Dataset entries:
# # # #

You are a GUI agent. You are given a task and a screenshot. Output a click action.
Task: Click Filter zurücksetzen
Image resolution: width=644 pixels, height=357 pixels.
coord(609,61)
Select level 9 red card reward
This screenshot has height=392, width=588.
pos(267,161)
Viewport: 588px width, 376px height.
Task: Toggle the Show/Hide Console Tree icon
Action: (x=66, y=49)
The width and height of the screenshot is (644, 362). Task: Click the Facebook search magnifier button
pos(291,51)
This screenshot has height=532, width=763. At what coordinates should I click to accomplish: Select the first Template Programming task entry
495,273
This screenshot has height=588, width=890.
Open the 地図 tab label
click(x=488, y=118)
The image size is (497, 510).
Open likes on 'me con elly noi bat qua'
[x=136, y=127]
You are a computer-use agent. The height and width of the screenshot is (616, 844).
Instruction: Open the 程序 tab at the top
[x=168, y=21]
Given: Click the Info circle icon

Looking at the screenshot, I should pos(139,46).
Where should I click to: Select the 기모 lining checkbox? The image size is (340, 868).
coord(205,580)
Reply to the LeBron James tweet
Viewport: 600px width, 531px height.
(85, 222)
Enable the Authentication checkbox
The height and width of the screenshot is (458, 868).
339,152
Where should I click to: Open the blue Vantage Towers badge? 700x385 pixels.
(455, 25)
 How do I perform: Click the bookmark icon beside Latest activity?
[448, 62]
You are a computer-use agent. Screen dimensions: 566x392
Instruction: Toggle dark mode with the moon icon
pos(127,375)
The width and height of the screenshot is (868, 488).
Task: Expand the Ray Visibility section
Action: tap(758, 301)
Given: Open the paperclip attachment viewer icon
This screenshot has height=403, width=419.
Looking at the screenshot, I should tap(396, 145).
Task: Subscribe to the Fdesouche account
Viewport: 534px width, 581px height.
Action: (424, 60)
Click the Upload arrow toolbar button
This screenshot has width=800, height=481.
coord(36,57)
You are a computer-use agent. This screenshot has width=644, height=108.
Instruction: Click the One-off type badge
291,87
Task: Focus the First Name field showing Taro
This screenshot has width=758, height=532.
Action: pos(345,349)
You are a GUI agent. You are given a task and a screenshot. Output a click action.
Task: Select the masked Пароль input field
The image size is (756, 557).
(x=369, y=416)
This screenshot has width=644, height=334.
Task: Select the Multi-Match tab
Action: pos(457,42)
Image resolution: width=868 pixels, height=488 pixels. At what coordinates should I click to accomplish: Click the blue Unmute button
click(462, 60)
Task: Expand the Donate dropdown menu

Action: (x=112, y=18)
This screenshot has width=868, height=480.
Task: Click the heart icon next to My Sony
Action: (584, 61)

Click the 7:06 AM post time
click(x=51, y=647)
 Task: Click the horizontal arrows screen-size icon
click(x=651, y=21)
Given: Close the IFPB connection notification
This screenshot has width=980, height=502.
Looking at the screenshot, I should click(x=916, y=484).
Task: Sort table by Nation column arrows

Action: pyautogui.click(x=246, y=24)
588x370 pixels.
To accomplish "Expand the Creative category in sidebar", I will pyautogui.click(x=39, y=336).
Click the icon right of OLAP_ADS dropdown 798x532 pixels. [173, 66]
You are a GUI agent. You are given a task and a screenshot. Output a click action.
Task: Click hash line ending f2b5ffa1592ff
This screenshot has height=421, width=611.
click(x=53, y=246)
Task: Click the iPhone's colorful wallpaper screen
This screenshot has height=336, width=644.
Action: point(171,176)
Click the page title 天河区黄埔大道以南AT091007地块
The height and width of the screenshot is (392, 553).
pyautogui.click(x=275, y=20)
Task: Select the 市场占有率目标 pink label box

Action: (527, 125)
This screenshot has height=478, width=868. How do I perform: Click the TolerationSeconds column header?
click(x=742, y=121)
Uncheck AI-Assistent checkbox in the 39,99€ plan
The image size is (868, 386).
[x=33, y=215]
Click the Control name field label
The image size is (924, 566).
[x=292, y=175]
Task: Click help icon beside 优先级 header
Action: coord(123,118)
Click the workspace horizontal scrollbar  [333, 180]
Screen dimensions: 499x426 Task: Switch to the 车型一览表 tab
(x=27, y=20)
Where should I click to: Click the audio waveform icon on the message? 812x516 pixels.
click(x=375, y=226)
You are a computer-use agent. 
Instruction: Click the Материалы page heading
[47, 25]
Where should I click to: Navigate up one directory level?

# # # #

** What to work on **
Across the entries above, work out the count of lines that hold the word "level", and state that number alone.

** Exercise answer **
2